The native app is being designed to remove friction from the current setup flow. Instead of thinking about external clients and manual steps every time, users should be able to open one app, connect in a couple of taps, and keep using the same SideLinQ subscription they already have. Push notifications, widget support, and system-level integration are valuable here because they make secure access feel like part of the device, not an extra tool layered on top.
What you can use right now
While the iOS app is still in development, the working path already exists through the Telegram bot and HAPP. Users can get their personal connection link in Telegram, import it into the client, and start using SideLinQ immediately. That means the service itself is not “coming soon” — only the native iPhone and iPad app experience is.

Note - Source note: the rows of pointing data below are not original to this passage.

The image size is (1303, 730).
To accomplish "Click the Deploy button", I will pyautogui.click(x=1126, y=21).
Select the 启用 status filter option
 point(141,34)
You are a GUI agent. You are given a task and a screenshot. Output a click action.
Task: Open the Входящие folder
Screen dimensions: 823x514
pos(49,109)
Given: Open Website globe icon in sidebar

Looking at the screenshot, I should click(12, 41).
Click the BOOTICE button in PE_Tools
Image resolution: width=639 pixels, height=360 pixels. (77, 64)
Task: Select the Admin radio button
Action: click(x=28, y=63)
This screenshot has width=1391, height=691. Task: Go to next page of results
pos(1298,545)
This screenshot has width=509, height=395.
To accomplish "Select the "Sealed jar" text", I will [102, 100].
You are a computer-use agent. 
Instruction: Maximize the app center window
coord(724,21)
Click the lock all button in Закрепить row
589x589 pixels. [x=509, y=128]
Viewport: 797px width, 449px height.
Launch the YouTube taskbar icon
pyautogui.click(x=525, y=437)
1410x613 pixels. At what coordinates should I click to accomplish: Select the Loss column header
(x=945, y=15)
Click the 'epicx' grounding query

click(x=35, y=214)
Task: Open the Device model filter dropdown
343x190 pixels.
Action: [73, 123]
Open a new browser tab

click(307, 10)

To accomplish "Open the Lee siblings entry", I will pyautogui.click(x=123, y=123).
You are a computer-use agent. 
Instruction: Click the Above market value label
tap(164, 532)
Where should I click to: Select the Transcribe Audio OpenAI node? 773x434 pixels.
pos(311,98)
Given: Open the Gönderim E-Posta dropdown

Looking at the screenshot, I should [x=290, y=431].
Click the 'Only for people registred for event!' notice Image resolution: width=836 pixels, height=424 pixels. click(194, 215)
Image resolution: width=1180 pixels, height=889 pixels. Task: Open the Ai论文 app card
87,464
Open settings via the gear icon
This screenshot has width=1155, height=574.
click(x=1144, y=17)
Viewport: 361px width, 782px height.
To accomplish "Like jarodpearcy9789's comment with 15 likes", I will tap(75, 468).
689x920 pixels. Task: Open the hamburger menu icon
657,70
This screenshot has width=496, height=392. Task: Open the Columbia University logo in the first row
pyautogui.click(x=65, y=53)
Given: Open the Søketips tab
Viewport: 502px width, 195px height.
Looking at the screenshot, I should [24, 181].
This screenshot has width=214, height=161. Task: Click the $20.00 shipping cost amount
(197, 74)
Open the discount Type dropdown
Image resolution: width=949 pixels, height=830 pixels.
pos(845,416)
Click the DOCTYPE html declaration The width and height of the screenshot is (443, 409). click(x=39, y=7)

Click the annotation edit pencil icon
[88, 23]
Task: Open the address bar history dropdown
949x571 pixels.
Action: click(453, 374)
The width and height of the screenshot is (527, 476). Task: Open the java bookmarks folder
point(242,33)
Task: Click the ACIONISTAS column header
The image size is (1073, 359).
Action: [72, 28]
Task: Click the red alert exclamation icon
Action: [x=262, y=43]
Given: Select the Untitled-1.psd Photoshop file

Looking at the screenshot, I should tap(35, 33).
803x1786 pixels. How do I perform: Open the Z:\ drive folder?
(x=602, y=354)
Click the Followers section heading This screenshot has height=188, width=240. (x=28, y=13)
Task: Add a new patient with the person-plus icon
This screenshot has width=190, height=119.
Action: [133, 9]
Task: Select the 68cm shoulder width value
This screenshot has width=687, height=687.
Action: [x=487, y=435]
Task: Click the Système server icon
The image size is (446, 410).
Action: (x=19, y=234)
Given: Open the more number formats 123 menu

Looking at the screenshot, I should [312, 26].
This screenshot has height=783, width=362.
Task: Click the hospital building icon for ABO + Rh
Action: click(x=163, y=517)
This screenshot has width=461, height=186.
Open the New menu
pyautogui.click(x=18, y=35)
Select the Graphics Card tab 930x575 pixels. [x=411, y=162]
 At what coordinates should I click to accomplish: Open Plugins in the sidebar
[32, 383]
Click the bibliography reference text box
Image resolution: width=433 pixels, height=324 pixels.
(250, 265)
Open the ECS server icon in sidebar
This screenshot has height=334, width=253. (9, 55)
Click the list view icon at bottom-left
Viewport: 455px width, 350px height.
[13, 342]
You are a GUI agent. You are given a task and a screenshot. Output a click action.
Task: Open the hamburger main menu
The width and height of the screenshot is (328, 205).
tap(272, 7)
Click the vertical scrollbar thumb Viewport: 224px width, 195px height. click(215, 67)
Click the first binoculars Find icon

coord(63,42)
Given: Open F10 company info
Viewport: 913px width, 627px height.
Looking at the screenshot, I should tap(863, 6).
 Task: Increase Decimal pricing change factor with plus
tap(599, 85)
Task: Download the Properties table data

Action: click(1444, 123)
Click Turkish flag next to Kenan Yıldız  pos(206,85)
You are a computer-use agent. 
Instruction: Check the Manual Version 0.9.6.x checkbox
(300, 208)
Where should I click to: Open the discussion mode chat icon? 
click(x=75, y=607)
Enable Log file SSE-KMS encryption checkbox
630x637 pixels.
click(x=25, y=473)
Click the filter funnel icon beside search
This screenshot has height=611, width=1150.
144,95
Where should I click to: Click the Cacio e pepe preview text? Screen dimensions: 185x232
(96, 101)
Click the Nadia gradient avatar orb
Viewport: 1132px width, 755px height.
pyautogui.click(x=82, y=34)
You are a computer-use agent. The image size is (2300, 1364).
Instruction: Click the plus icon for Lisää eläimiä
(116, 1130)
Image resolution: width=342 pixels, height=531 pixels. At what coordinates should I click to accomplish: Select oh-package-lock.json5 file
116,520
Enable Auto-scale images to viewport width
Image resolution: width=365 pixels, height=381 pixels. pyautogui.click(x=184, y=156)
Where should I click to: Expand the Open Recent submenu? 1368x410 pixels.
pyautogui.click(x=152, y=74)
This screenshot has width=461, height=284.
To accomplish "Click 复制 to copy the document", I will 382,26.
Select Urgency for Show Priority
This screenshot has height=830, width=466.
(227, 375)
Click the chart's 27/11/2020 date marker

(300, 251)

This is important both for users and for search visibility. Someone landing on this page from a query like “SideLinQ for iPhone” or “secure access app for iPad” should understand two things quickly: there is already a working way to connect today, and the future native app will reuse the same subscription instead of forcing a second account or a separate purchase flow.
Who this page is for
This page helps people who are specifically looking for SideLinQ on iOS, a secure access app for iPhone, or a cleaner alternative to manual mobile setup. Instead of a thin “coming soon” stub, it now explains the expected iOS experience, the current Telegram-based fallback, and how the future app fits into the overall SideLinQ product.
That makes the page more useful in practice and stronger from an SEO perspective. It can now answer more intent around iPhone, iPad, Telegram setup, and native app expectations without overpromising launch timing.